Disney ends fiscal year with up quarter


Fiscal Q4 (July-September) saw growth in revenues and profits for both the broadcast operating and cable TV at The Walt Disney Company. For that matter, the entire company had a pretty good quarter. Revenues rose 7% to $10.43 billion and segment operating income (SOI) was up 23% to $2.11 billion.

“Fiscal 2011 was a great year financially and strategically, demonstrating the strength of our brands and businesses with record revenue, net income and earnings per share,” said Disney President and CEO Robert A. Iger. “We are confident the Company is well-positioned to deliver long-term value for our shareholders with our focus on quality content, compelling uses of technology and global asset growth.”

Cable Networks (which includes the tiny radio operations as well) revenues grew 11% to $3.47 million and SOI gained 18% to $1.26 billion. The company pointed to growth at ESPN as a major driver.

Broadcasting revenue was up 4% to $1.33 billion, but SOI jumped 37% to $201 million. The company said ad revenues were higher for the ABC Network, although that was partially offset by lower political advertising at the O&O stations. Lower production costs helped improve SOI.

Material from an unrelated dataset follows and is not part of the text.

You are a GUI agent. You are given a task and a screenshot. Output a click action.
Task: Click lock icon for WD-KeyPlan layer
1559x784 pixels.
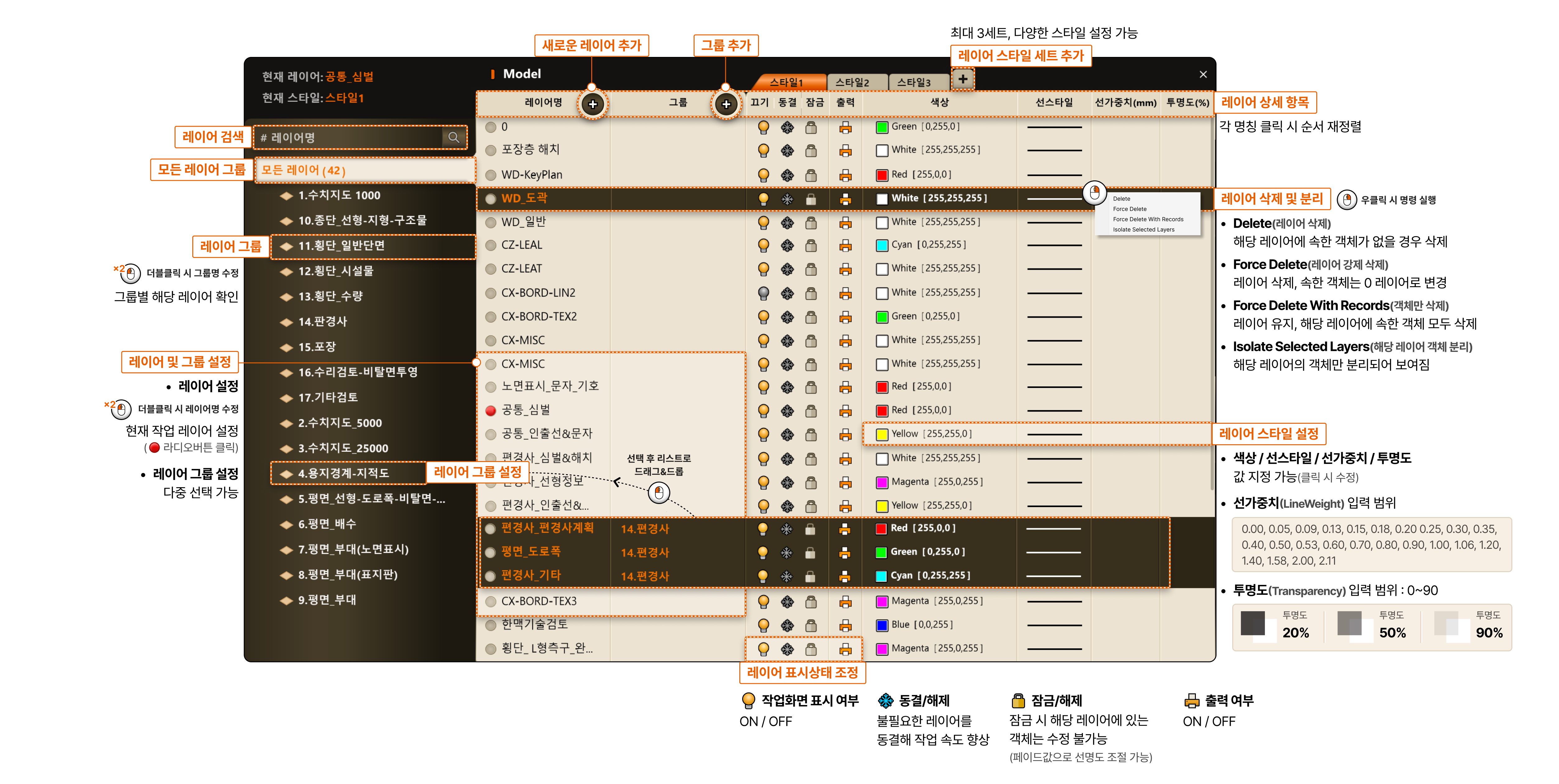click(811, 175)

During the company’s Wall Street conference call CFO Jay Rasulo gave some detail on how the O&O stations have been doing with ad sales. Ad revenue was down 11% in the past quarter, but, excluding political and the recently sold Flint and Toledo stations, ad revenues were up low single digits, he said. In the current quarter ad sales are pacing down, but up if you exclude political.

“On the ABC front, scatter pricing has been very strong this quarter – as Jay mentioned, in the mid-20% range, 26% over the Upfront – but it has slowed slightly these last few weeks. That said, the option pickups for January, February and March are running slightly above where we thought we would be and when we look at the mix of inventory that we have left, including in some very appealing new programs…we feel good about the inventory that we have left and our demographics are strong. We’ve been quite strong in Women 18-49 as a for instance. So, a little slowing the last few weeks. Up nicely over the Upfront this quarter and we’ll wait and see,” Iger told analysts of the network business.